GIVEN PASSAGE:
** begin **

Preview: Fight Club by Chuck Palahniuk

Fight Club - Chuck Palahniuk

I had a dream the other night which freaked me right out, I thought I would share it ...

 

So I'm at college (in my dream that is) and the tutor is blah blah blahing on. One of the other students cracks under the pressure of being forced to listen to this endless monologue about something relating to human anatomy, stands up and stands cartwheeling around the room. Her t-shirt starts flashing different colours as she goes, red then orange, then bright blue. Students all over the room follow suit and start rebelling being subjected to this mind-numbingly boring lecture and begin yee-haaing about inviting seagulls in through an open window, leaping about like stags, hurling books so hard into the air they literally take flight and begin flapping around the room with the seagulls. There's a fair amount of mayhem ensuing.

 

And what am I doing? I'm sitting there, continuing to listen to the tutor drone like a dying wasp about the driest subject on the planet. My eyelids are growing heavy, my head is beginning to loll, my body is drooping until I'm spilling onto the desk and out like a light, sound asleep, complete with drool.

 

Meanwhile in a parallel universe ... I had my usual dream about all my teeth falling out. It all begins innocently enough with a wobbly incisor but soon every tooth in my head is cramming into the front on my mouth attempting desperately to make a bid for freedom through my mouth as I try in vain to hold them all in with my hands and sheer grit. I know everyone is looking at me and I know it's only a matter of time before I'm toothless, red faced and unsure of what my next move should be. I'm paralysed with uncertainty, what does one do in a situation such as this? Call a dentist? A doctor? Just stand very still and hope for the best? Panic sets in .... Then I wake up. My tutor is shaking me awake from my slumped position on my desk. I come-to groggily, as if waking from a very deep sleep. There's a crick in my neck where my head was lying at an odd angle on the hard wooden table top.

 

I look up to face the thunderous face of my tutor. Guess sleeping in class is a no-no then? I look around and all the other students are still galloping round the room, causing havoc, throwing things, swinging from the light fittings. And then it dawns on me .... I'm still dreaming. I've woken up from a dream-within-a-dream, Inception style. And huge sense of relief washes over me. I wasn't really sleeping in class! I just dreamed that I dreamed while sleeping in class!

** end **

SUPPLIED DATA:
** begin **

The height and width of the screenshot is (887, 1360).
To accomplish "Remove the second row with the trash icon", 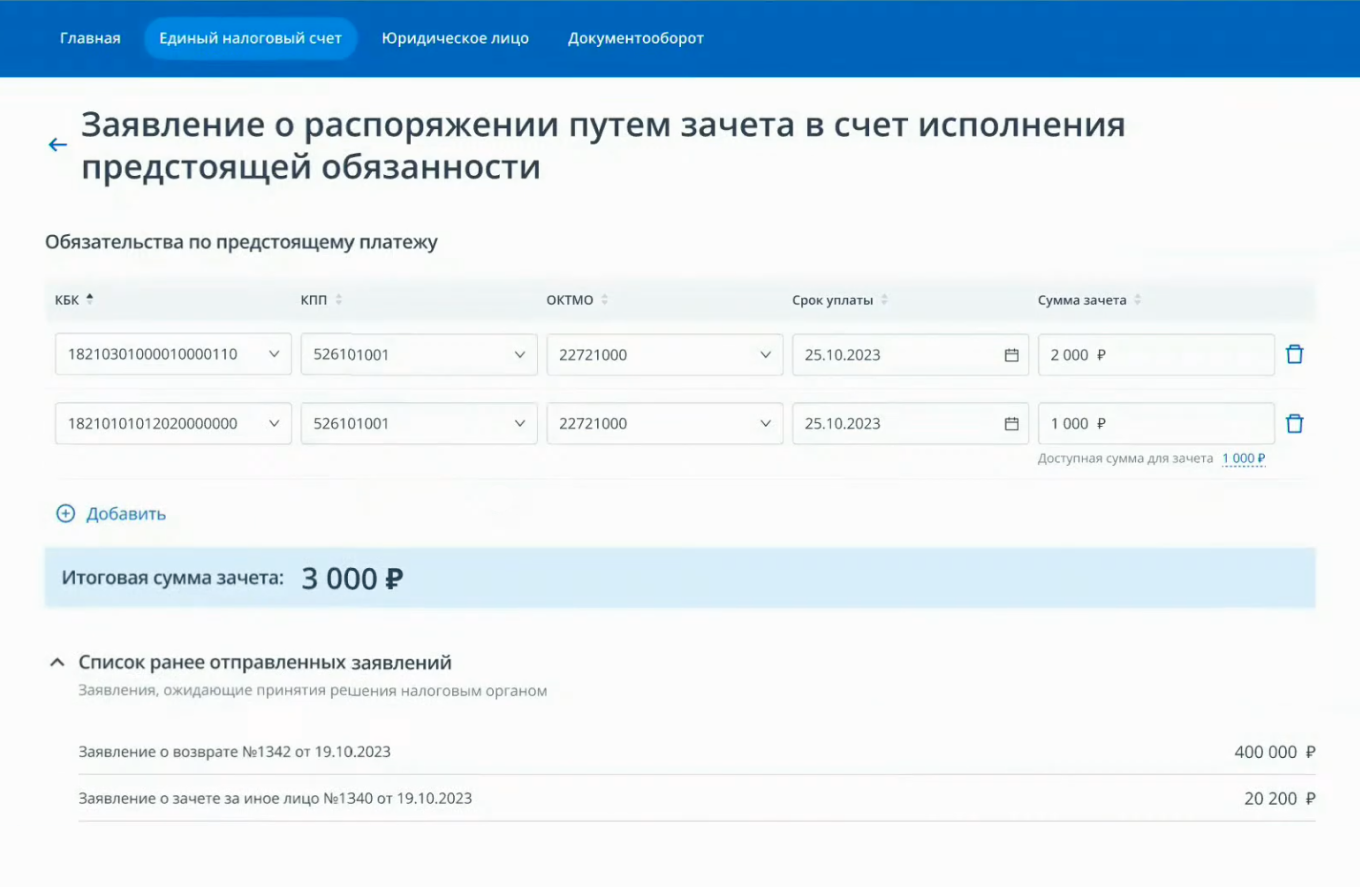I will tap(1295, 422).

** end **

PARTS OF THE EXERCISE:
a: Answer these questions from the dream post:
(i) What colors does the t-shirt of the first student to rebel flash?
(ii) What is the narrator's usual dream about?
(iii) Who shakes the narrator awake from the desk?
b: State whether each statement agrees with the dream post, and support each answer with the deciding words quoted from it:
(i) The tutor's lecture relates to human anatomy.
(ii) After waking, the narrator has a crick in the back.
(iii) When the narrator looks around, the other students have settled down.
Answer using only the dream post, not the data.

ANSWERS PER TASK:
a:
(i) Red, then orange, then bright blue.
(ii) All of the narrator's teeth falling out.
(iii) The tutor.

b:
(i) Yes: "something relating to human anatomy"
(ii) No: "There's a crick in my neck"
(iii) No: "all the other students are still galloping round the room"